▸ Aim of the exercise: Everything from the first line of the material to the line containing "You are a computer-use", inclusive, must be given again exactly; no pictures, and nothing past that line.

··········

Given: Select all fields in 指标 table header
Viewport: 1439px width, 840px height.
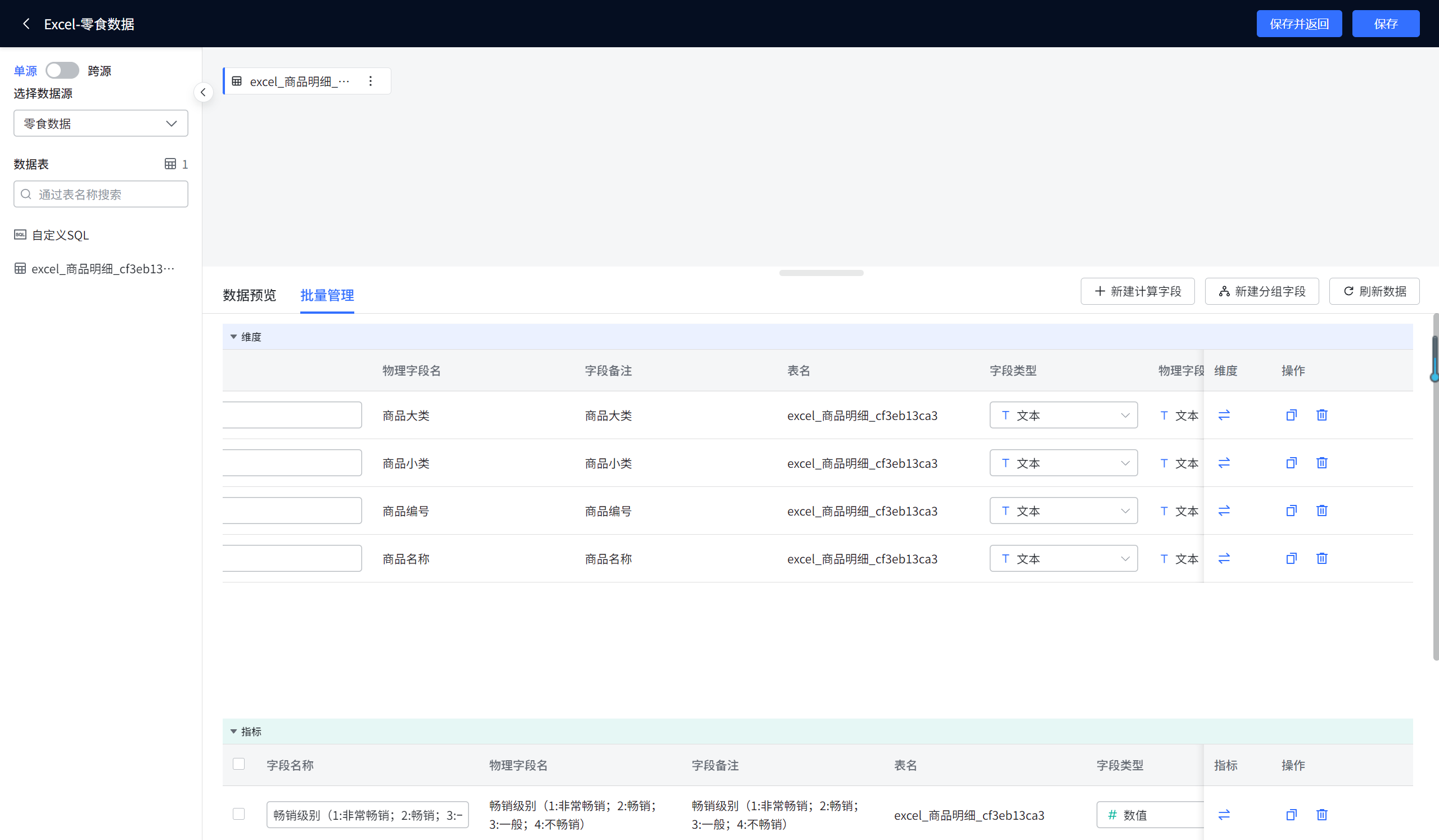Looking at the screenshot, I should click(x=238, y=764).
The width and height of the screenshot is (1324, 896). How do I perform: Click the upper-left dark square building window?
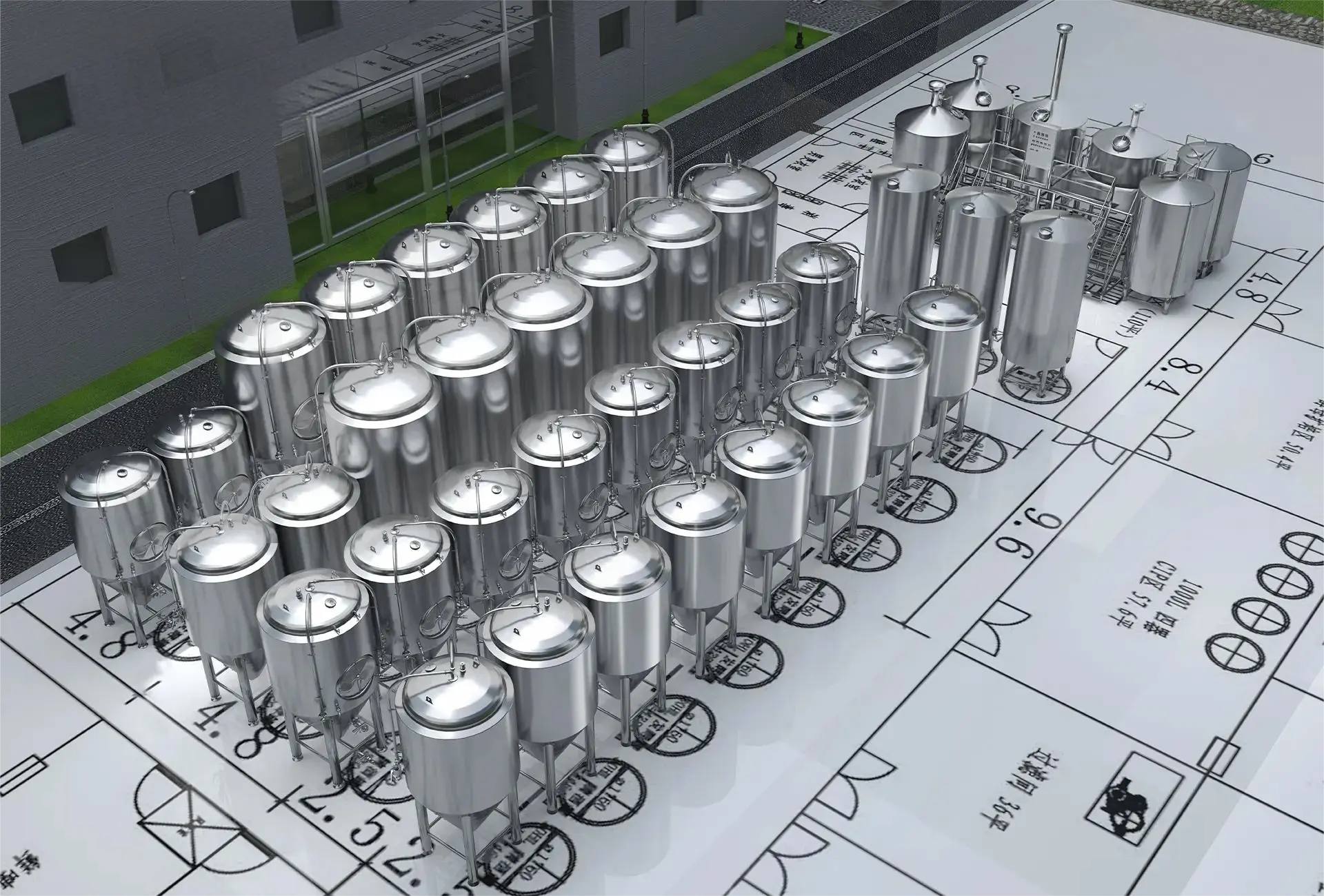(x=39, y=109)
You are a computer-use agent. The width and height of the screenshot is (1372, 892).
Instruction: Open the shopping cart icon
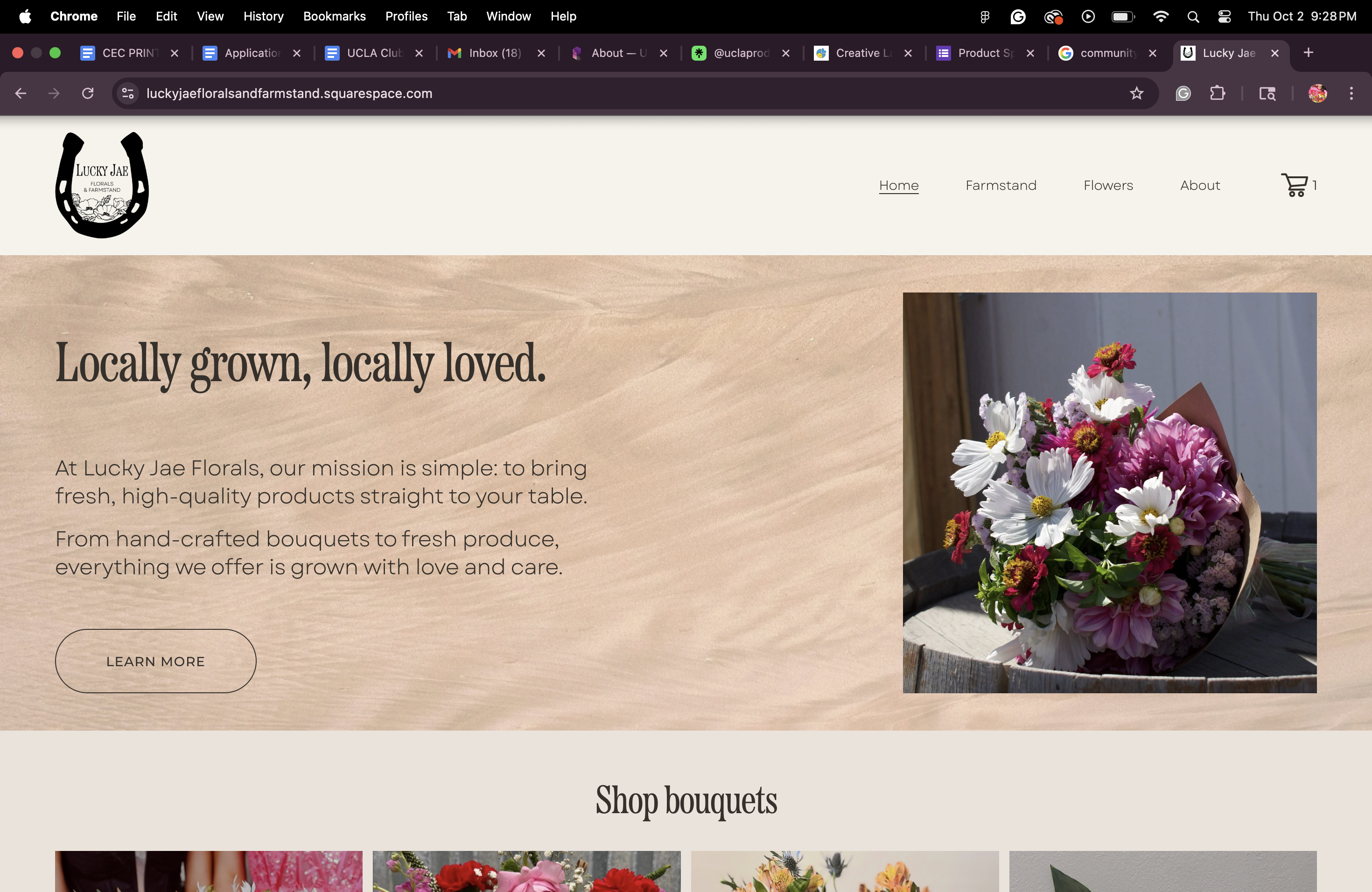coord(1295,185)
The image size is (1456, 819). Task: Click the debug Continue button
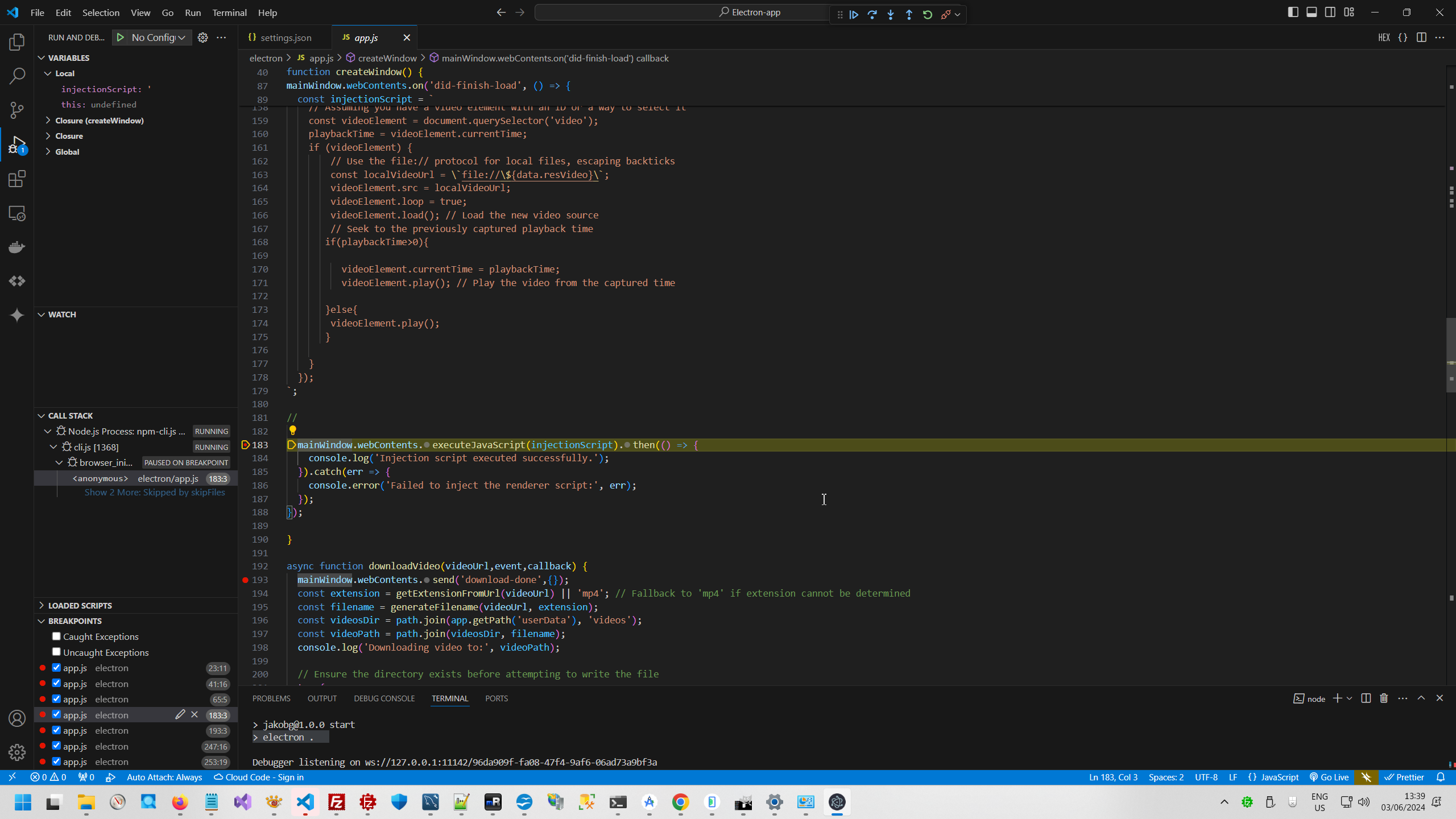854,15
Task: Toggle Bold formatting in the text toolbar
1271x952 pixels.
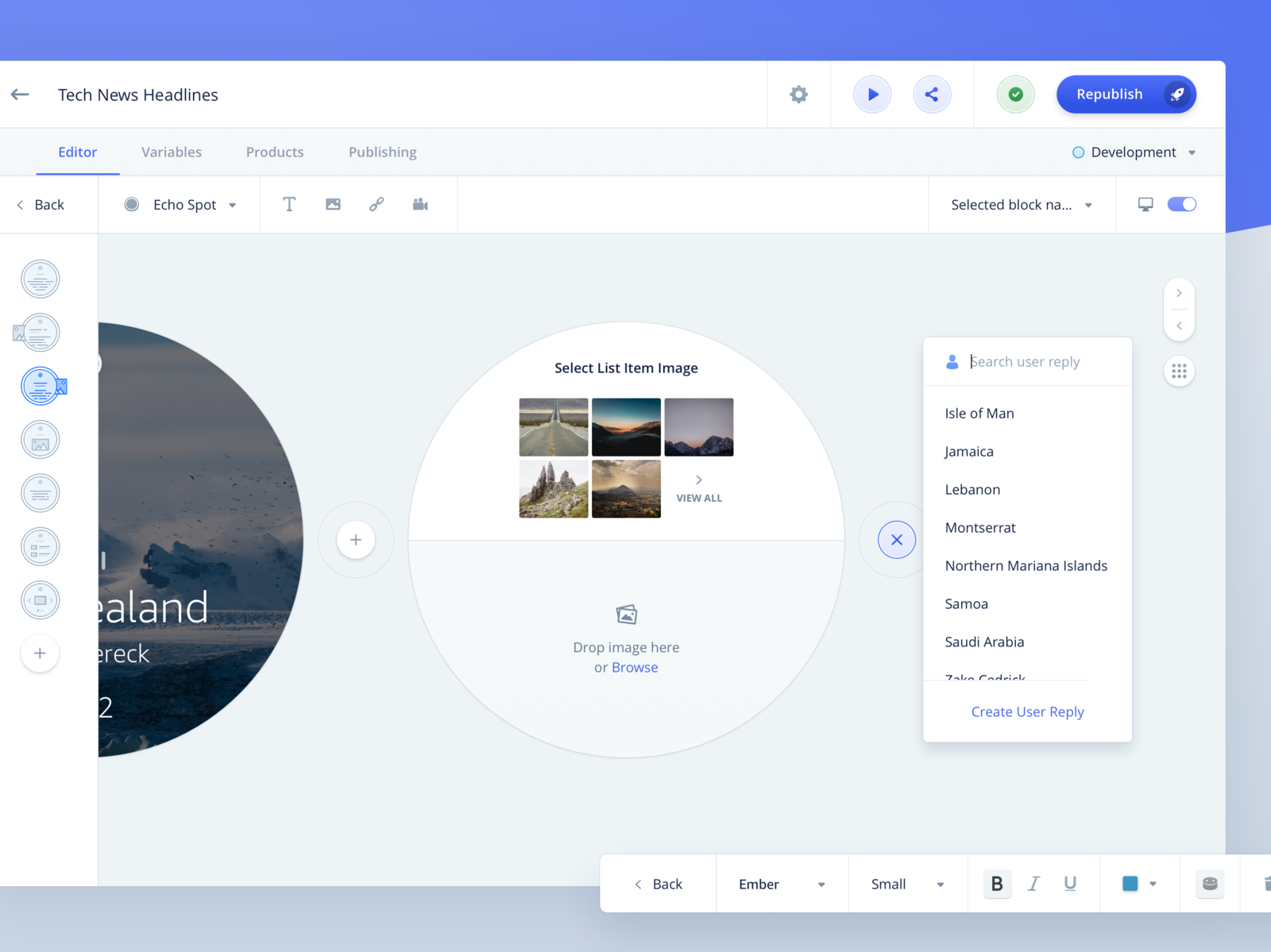Action: [x=997, y=883]
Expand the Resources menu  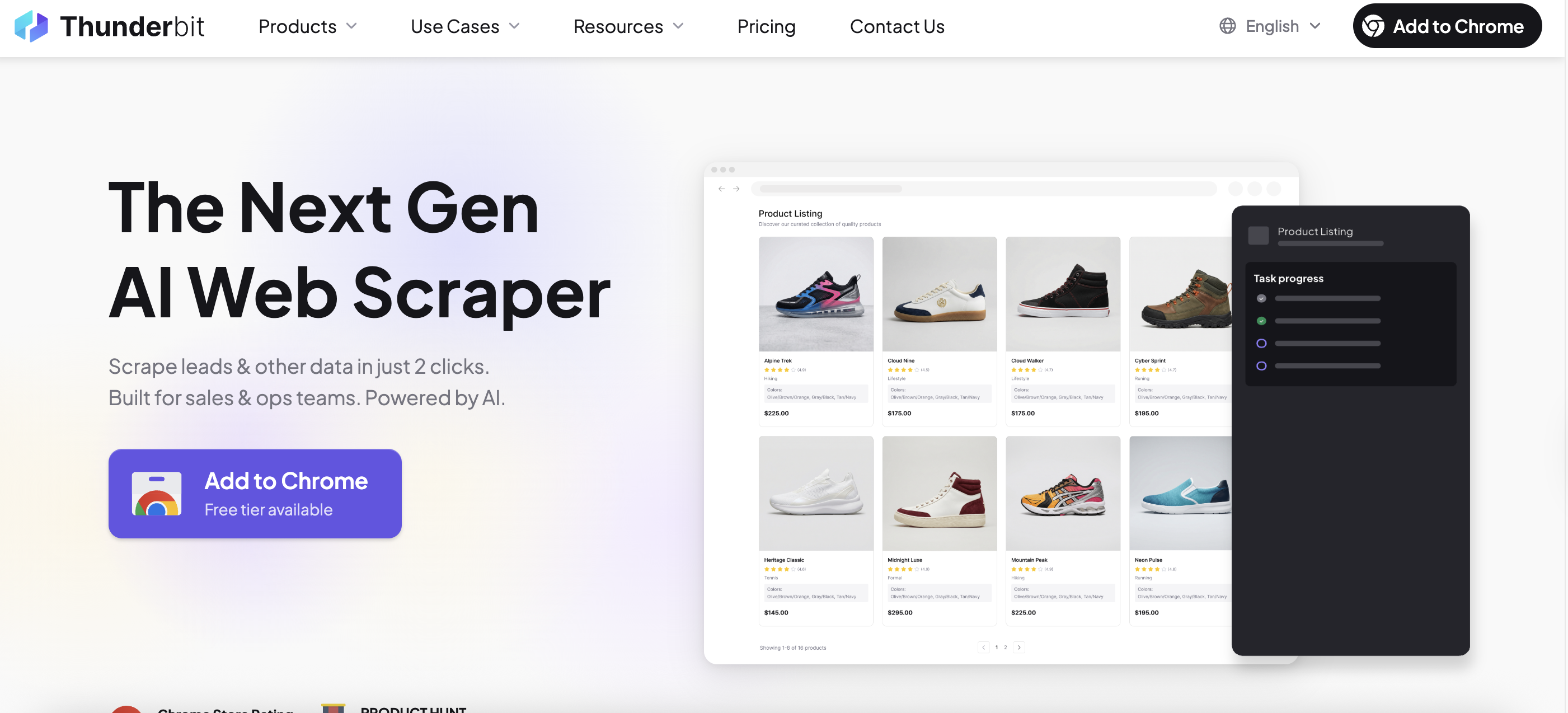pos(628,26)
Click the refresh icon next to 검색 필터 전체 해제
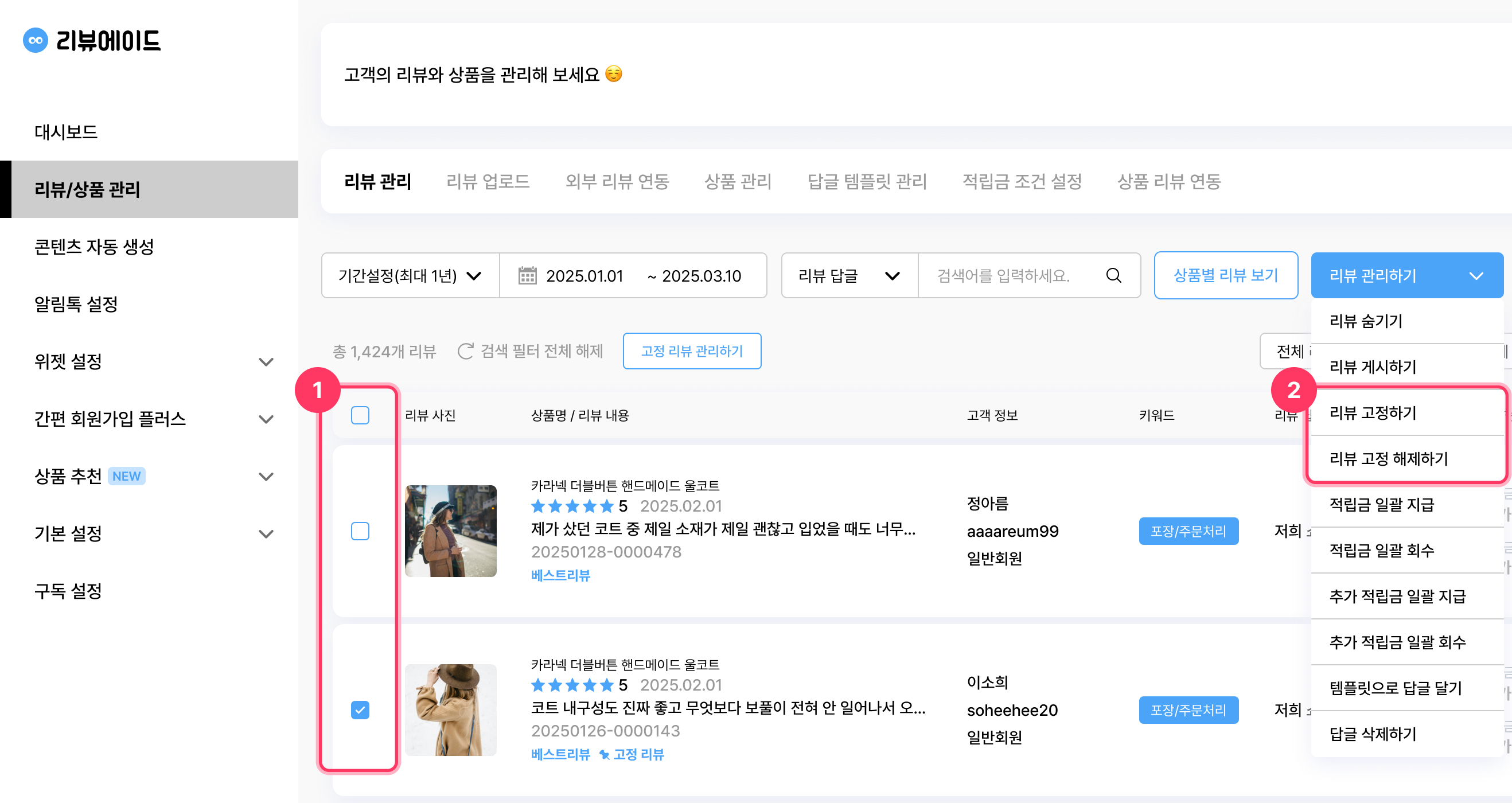Screen dimensions: 1512x803 click(x=465, y=351)
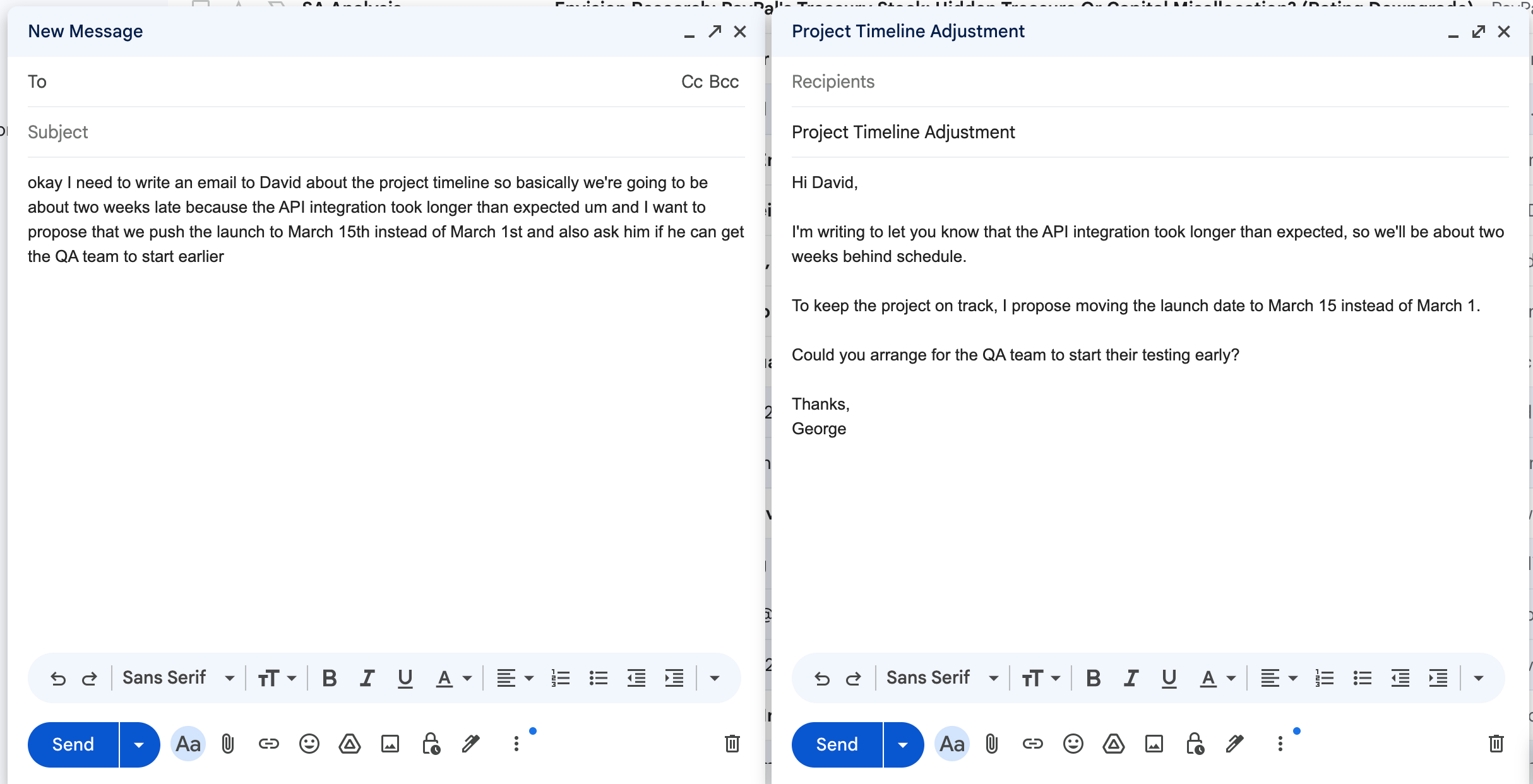Insert files using Drive in left compose window

[x=349, y=744]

··········

▸ Reply:
Given: Select all fields in 指标 table header
Viewport: 1439px width, 840px height.
Looking at the screenshot, I should click(x=238, y=764).
The width and height of the screenshot is (1324, 896). How do I perform: Click the upper-left dark square building window?
(x=39, y=109)
You are a computer-use agent. The width and height of the screenshot is (1372, 892).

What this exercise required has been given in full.